━━━ PASSAGE SHOWN ━━━

"A mathematician is a man who is willing to assume anything except
responsibility." (Theodore von Karman)
"Rapid, effective decision making under conditions of uncertainty
whilst retaining Meaningful Human Control (MHC)" is the sort of mantra
associated with Human Machine Teaming (HMT). A purely mathematical
approach to risk and uncertainty is unlikely to match the needs of real
world operation, as Wall St. has discovered.
So, during the design of a system where the data are potentially incomplete, uncertain, contradictory etc. how does the designer offer assurance that data quality is being addressed in an appropriate manner? Or are we doomed to crafted systems on the basis of "trust me"?
Not all forms of
uncertainty should be treated in the same way; this applies to data
fusion, say, and most other tasks. It is my impression that the
literature on data quality and information quality is not being used
widely in the AI, ML, HMT community just now - I'd be delighted to be
corrected on that.
ISO/IEC 25012 “Software Engineering – Software Product Quality
Requirements and Evaluation (SQuaRE) – “Data Quality Model”, 2008
categorises quality attributes into fifteen characteristics from two
different perspectives: inherent and system dependent ones. This
framework may or may not be appropriate to all applications of HMT but
it makes the point that there is more than just "uncertainty". Richard Y
Wang has proposed that "incorporating
quality information explicitly in the development of information
systems can be surprisingly useful" in the context of military image
recognition.

━━━

**WORK TO COMPLETE:** Repeat the passage on data quality in human-machine teaming word for word from "Not all forms" to "corrected on that.".

━━━ RECORDED INFORMATION ━━━

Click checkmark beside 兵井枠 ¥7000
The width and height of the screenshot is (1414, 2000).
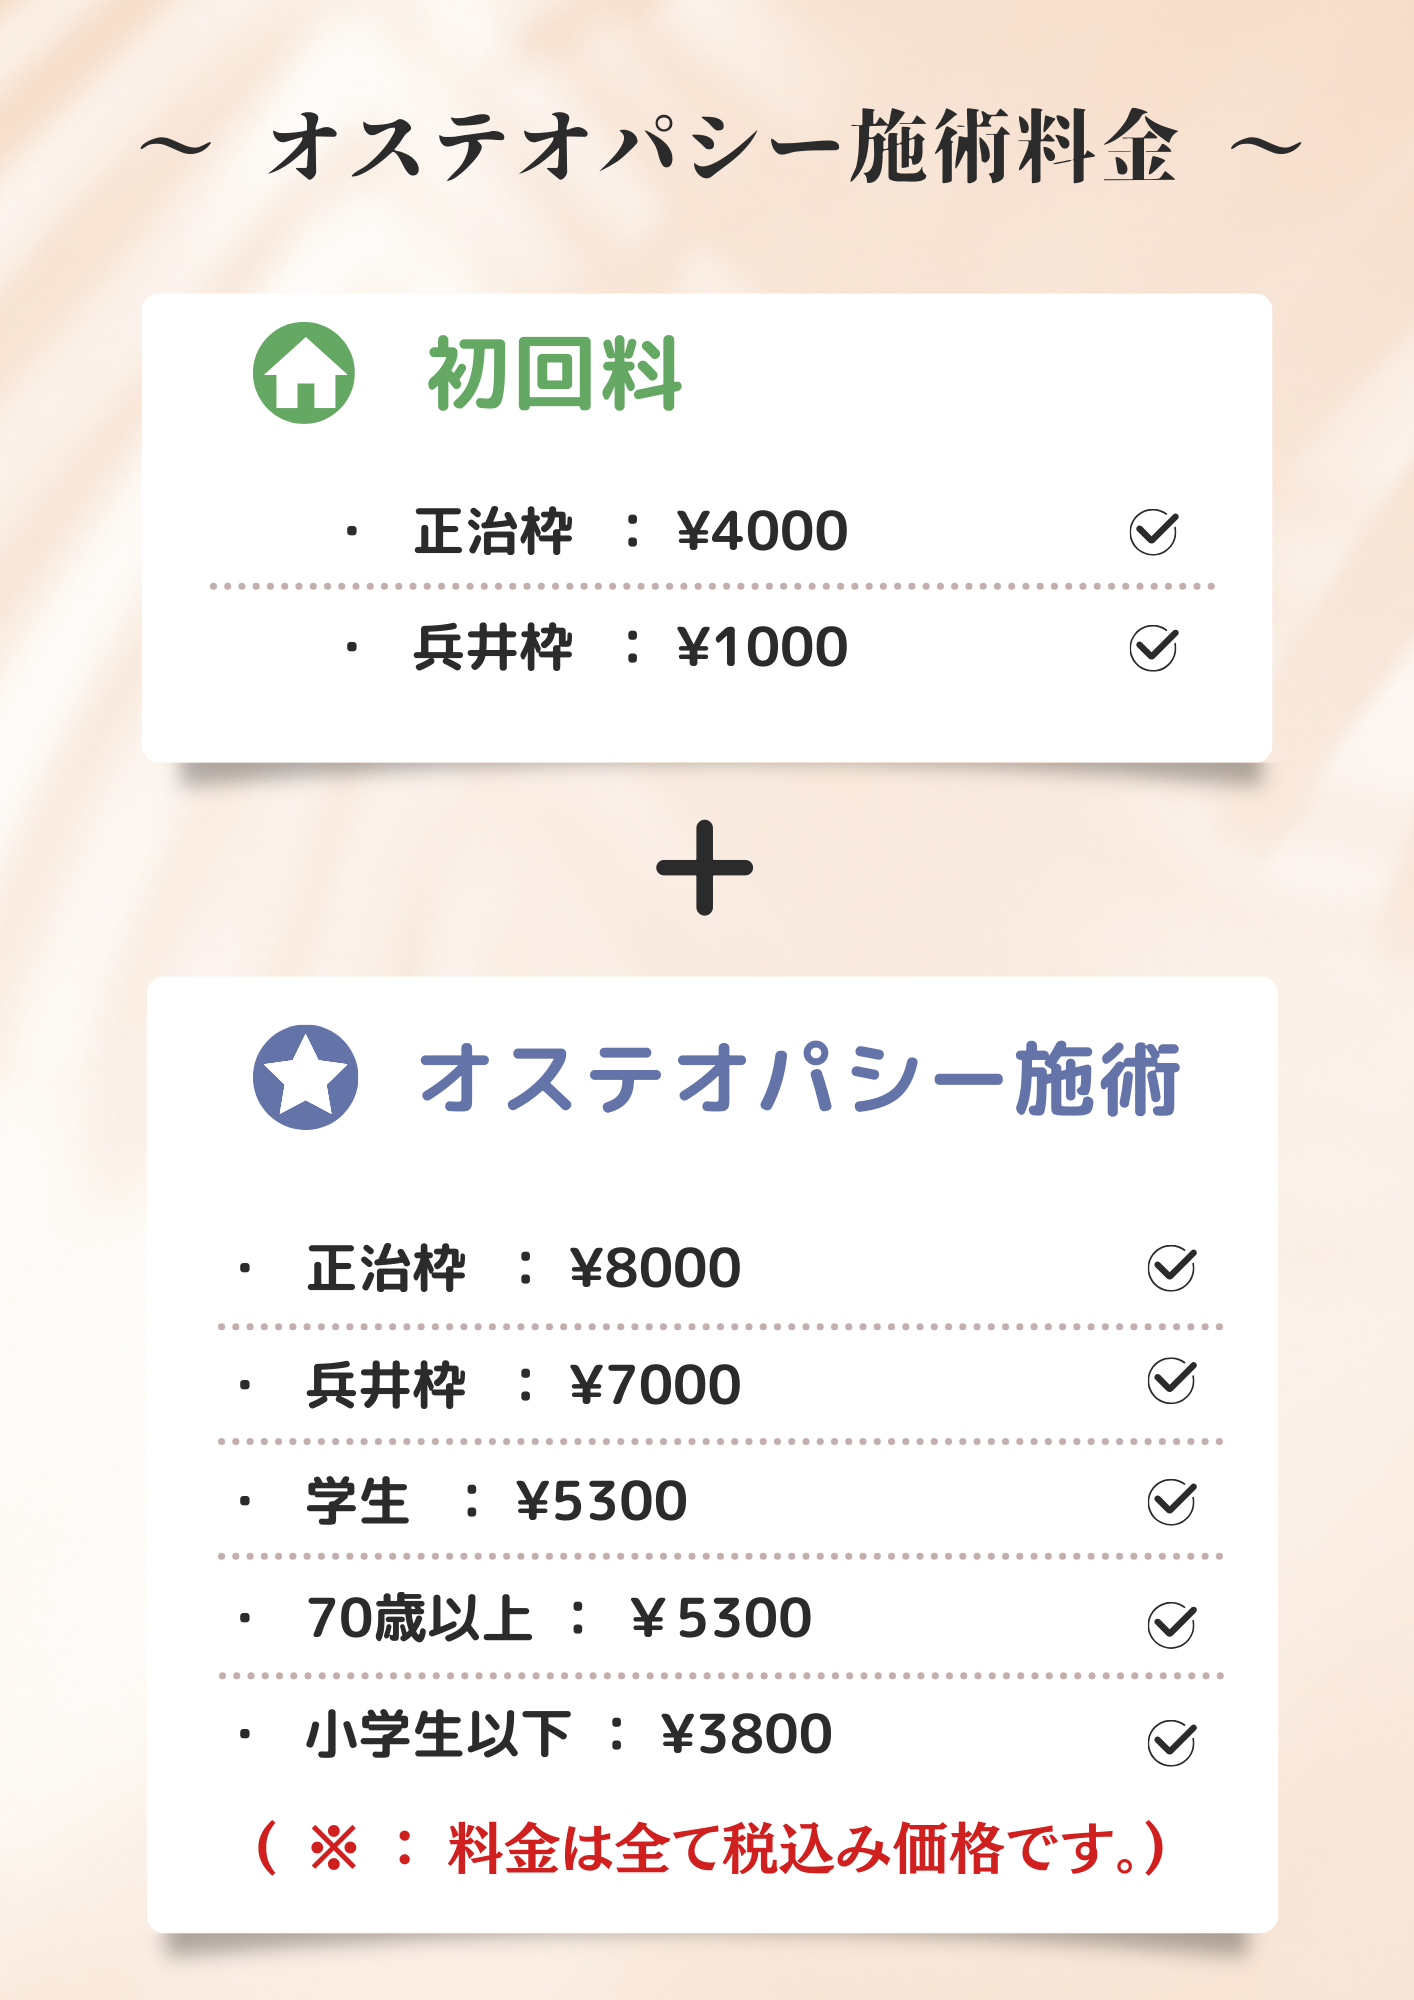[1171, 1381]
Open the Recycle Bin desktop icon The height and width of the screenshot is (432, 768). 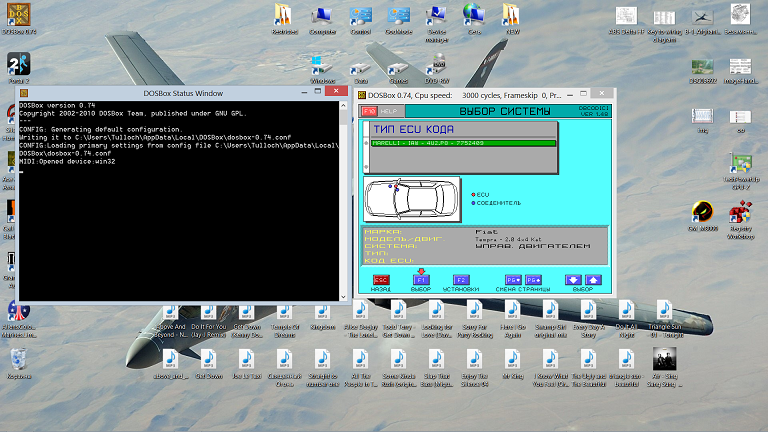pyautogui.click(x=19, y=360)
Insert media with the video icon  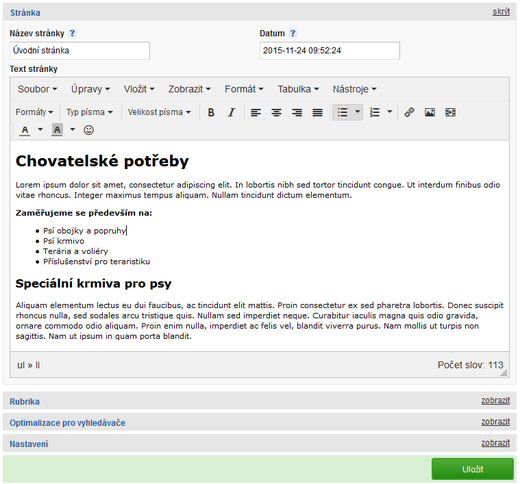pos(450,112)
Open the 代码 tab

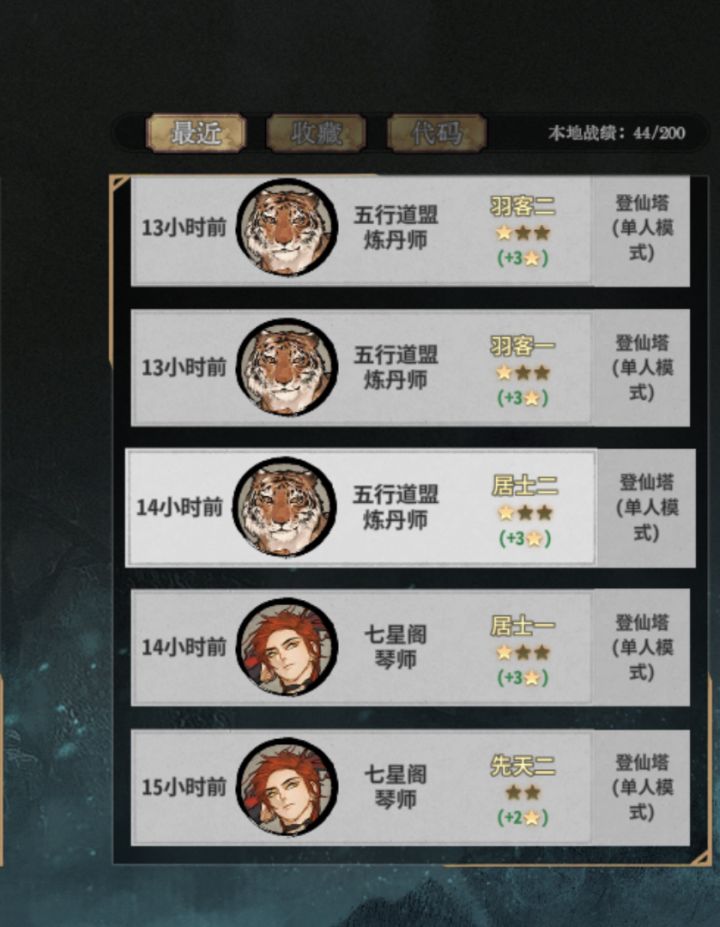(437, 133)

━━━

**RESULT OF THE TASK:**
Not all forms of
uncertainty should be treated in the same way; this applies to data
fusion, say, and most other tasks. It is my impression that the
literature on data quality and information quality is not being used
widely in the AI, ML, HMT community just now - I'd be delighted to be
corrected on that.